Thursday, May 15, 2008

Reading For Oneself

My Reading Declaration in Brief
Chapter One: "Reading for Oneself"

"it's not poetry we need in this class war."
Tony Harrison, v.

Whatever you read, however you read, whenever you read, you should read primarily for yourself. Whether that means you read for pleasure or for education, for moral edification or for aesthetic analysis, for spiritual nourishment or for entertainment, for career necessity or merely to pass the time, you read for yourself. Your experience with the book is going to be largely solitary. You do not have to justify your reading to anybody else. You do not have to explain how or why you read to anybody else. What you choose to read is for you, and you needn't feel guilty if anybody else disapproves. And if you are ever required to read something, you should still read for yourself: the person requiring you to read cannot gain anything from your time with the book, but you can, and in a year it will not matter to that person whether you read a particular assigned book, but it may still matter to you.

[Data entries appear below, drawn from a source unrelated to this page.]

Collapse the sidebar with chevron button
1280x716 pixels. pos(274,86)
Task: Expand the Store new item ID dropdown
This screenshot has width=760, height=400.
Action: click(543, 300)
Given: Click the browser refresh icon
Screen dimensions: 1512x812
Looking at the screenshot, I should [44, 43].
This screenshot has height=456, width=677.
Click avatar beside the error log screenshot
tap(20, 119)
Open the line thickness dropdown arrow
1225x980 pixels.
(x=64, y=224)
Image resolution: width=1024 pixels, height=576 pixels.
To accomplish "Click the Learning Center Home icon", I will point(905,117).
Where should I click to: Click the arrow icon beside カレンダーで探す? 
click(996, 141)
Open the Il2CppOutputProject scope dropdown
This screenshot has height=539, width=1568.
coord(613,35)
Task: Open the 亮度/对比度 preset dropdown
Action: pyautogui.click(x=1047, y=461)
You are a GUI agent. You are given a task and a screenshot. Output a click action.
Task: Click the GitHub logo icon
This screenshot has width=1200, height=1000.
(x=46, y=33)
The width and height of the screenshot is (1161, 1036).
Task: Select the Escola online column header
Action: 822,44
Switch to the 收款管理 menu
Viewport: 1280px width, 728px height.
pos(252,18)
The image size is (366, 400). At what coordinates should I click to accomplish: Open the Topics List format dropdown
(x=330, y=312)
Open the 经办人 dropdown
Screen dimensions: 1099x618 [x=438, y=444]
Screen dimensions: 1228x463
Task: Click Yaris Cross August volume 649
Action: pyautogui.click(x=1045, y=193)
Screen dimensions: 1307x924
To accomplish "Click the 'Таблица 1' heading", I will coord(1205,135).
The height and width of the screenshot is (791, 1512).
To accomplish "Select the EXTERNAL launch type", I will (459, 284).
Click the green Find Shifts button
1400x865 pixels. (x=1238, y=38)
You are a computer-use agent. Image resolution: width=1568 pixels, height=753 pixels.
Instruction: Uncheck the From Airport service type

We are not alone as readers. We can share, discuss, argue, teach, learn. But that is separate from the experience of reading (though it may be a part of the book lingering with you long after you've put it down). It is unlikely you can help anybody else by reading--there are much better ways to help others. And we read as individuals: in the great variation of humanity, we find many ways to do most everything, and that includes reading.